October 01, 2009|By Peter Hermann | Peter Hermann,peter.hermann@baltsun.com
Marianne Woessner is a North Carolina nurse and midwife who sees drug addicts with good jobs and from good families nearly every day. They occupy a hidden world that belies the stereotype of rail-thin junkies stumbling from one street corner to the next in search of a fix.
Woessner was the mother of one such drug addict. She made the discovery Sunday night, when a Baltimore police officer called to tell her that her daughter, Carrie Elisabeth John, died that evening after apparently injecting herself with buprenorphine while trying to get high with her boyfriend, Clinton Blaine McCracken, in their rented rowhouse near downtown.
The couple were postdoctoral fellows at the University of Maryland School of Medicine, working in labs on the same floor, studying the effects of drug addiction even as, police said, they grew marijuana inside their home and used narcotics purchased over the Internet from a Philippine pharmacy that shipped pills hidden inside stuffed animals.

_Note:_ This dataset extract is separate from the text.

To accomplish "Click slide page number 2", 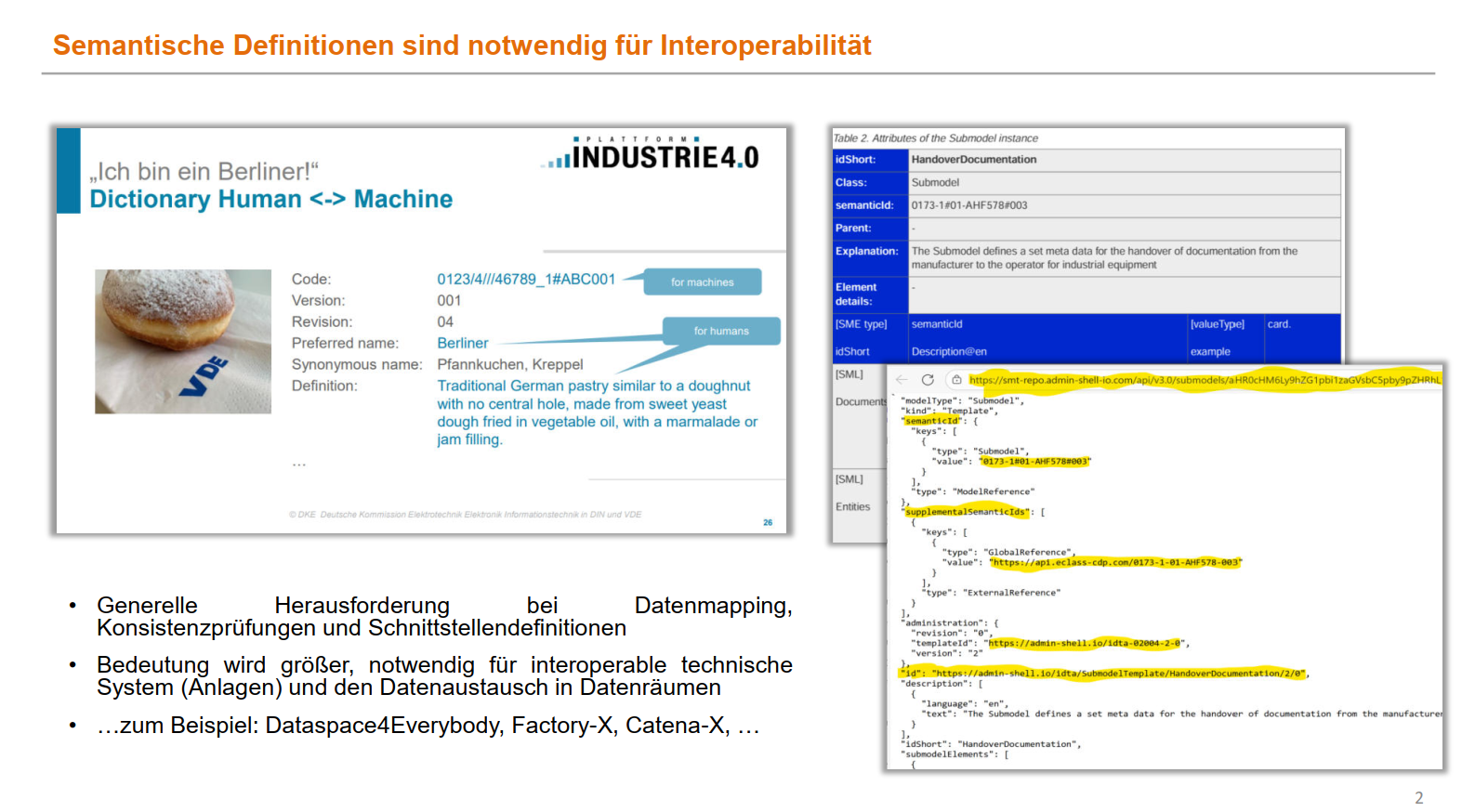I will (1418, 797).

"These are two brilliant people who made a stupid error in judgment," Woessner said in a telephone interview Wednesday, as she prepared to bury her 29-year-old daughter in the town where she grew up. Woessner said she doesn't think McCracken either injected her daughter or forced her to do drugs.
"He loved her and she loved him," she said. "I know this. They're humans, just like all of us. We all have our faults. Just because drugs is what they studied doesn't mean anything. Addiction is addiction, no matter what we do, what race we are, what occupation we have."
Baltimore police have charged McCracken, 32, with several drug violations, and a department spokesman said federal authorities have expressed interest in pursuing the case. McCracken is free on bail and declined to comment when reached at his home on Wednesday.
McCracken told police, according to court documents, that he and John "thought they could control the morphine and buprenorphine" and that he thought marijuana should be legalized.
Dr. Donald Jasinski, chief of the center for chemical dependency at Johns Hopkins Bayview Medical Center, said it should come as no shock to see doctors or other medical professionals addicted to drugs, especially those who study narcotics and are around the chemicals daily.
"Anybody who handles drugs think they know how to control it," he said. "Perhaps the highest risk group for opiate dependency is doctors."
Buprenorphine is commonly used to ease heroin addicts off the drug, and is prevalent in Baltimore and other cities as an alternative to methadone. A 2007 Baltimore Sun series described the growing use of "bupe" but noted that it too can be addictive and, while helping some addicts, could create another group of drug dependents.
Jasinski said doctors "who you think would know better" sometimes like to experiment like everyone else. "How many people try to quit smoking and know that it's bad for them and want to quit but can't?" he said.
Woessner drove from High Point, N.C., to Baltimore early Monday and spent Tuesday talking to her daughter's friends and co-workers. She toured the place where John worked and gathered her personal belongings.
She said she was angry to discover that lab workers, despite being around controlled drugs and narcotics that would be illegal on the street, were not tested for drug use. Such testing, she said, could have alerted authorities and helped her daughter get treatment before she died.
Karen A. Buckelew, a spokeswoman for the medical school, said drug tests are administered to "certain employees as required by law," but she confirmed that workers in the lab where John and McCrecken worked were not monitored regularly.
Woessner described her daughter as a "superstar" and said "everything she did, she did well." She started playing softball at age 7 and continued on a team in Baltimore. She played the clarinet in her high school band and embraced the Native American heritage of her father's family. She graduated from high school early and enrolled in Cornell University at the age of 17, majoring in biology.
She met McCracken at Wake Forest University as they worked toward doctorates in their shared field of interest, drug addiction. She earned a doctorate in physiology and pharmacology.
She moved to Baltimore in 2006. McCracken left the University of Pittsburgh three months ago to join her. John worked on projects involving schizophrenia and drug use, and last year led a neuroscience discussion on "This is your brain on drugs."
Woessner said she met McCracken several times and that she regarded him as "polite, intelligent, articulate" and someone "who loved my daughter." They planned to live together for a year before marriage, and, she said, McCracken would have made "a perfect son-in-law."
He wasn't passionate or romantic, she said, but worked hard and seemed happy to be in the same profession as his girlfriend. Their red-brick Dover Street rowhouse was just a few blocks from the university.